Another document was entitled “Steps Taken to Prevent the Exportation of Liquid Chlorine.” Liquid chlorine was used in the making of poison gas, and American factories had previously been sending fifty-two tons of the chemical each month to the Allies. There was also a record of the $1.4 million that had been paid to the American Oil and Supply Company to buy up large quantities of carbolic acid, used in the manufacture of medical supplies, which would otherwise have been shipped to the Allies. And there was the outline of a plan to tie up all the American production of toluol, a key ingredient in the manufacture of TNT.
Then there was a series of documents that detailed payments made to encourage strikes and ensure the publication of pro-German stories in American newspapers. Journalists, union chiefs, cotton growers in Texas, Irish American organizations, German American groups—all received monthly stipends to do imperial Germany’s bidding.

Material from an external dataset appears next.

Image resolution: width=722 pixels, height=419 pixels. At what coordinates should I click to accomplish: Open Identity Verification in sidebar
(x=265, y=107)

The briefcase was crammed with over one hundred separate documents; Albert had apparently thought there was no need to lock them in his office safe.
McAdoo’s presentation took some time. Predictably, when the treasury secretary finished, a mournful President Wilson looked as if he wished Burke had never taken the briefcase; if the government were to pursue legal action against the participants in these sordid schemes, he realized, the indictments and then the trials would push an already enraged nation closer to war. At the same time, the president was shocked and despairing. Wilson had always considered von Bernstorff to be a gentleman, but Germany’s commercial attaché would not, he understood, have entered into these agreements without the ambassador’s acquiescence.
Lansing raised a more practical issue. The United States, he said forcefully, cannot use these papers in court. It cannot be known that a government agent stole the property of a fully accredited diplomat. The nation would lose its standing in the international community.
At once Wilson was relieved; a seemingly unavoidable decision could be postponed. And suddenly he was in a hurry. He had no time to discuss the matter any longer. He turned to House and, quite peremptorily, told him to deal with the matter. Then he picked up a memo from his desk, his attention drawn to some other great issue.
House, however, was not prepared to let the matter rest. He felt personally betrayed by von Bernstorff, whom he had considered a friend. The Texan in him wanted revenge.
He brought the papers to Frank Cobb, the editor of the New York World. As long as the editor never revealed his source, he could print them all, House said.
On August 15, 1915, a banner headline appeared on the World’s front page: “How Germany Has Worked in U.S. to Shape Opinion, Block the Allies and Get Munitions for Herself, Told in Secret Agents’ Letters.”
The revelations caused a sensation. Newspapers all over the country picked up the World’s scoop. The schemes detailed in Albert’s briefcase were reported on front pages across America. As for Albert, he issued a wordy, convoluted, legalistic denial of any wrongdoing that was sensibly ignored. Instead, inevitably, he became famously known as the “Minister Without Portfolio.”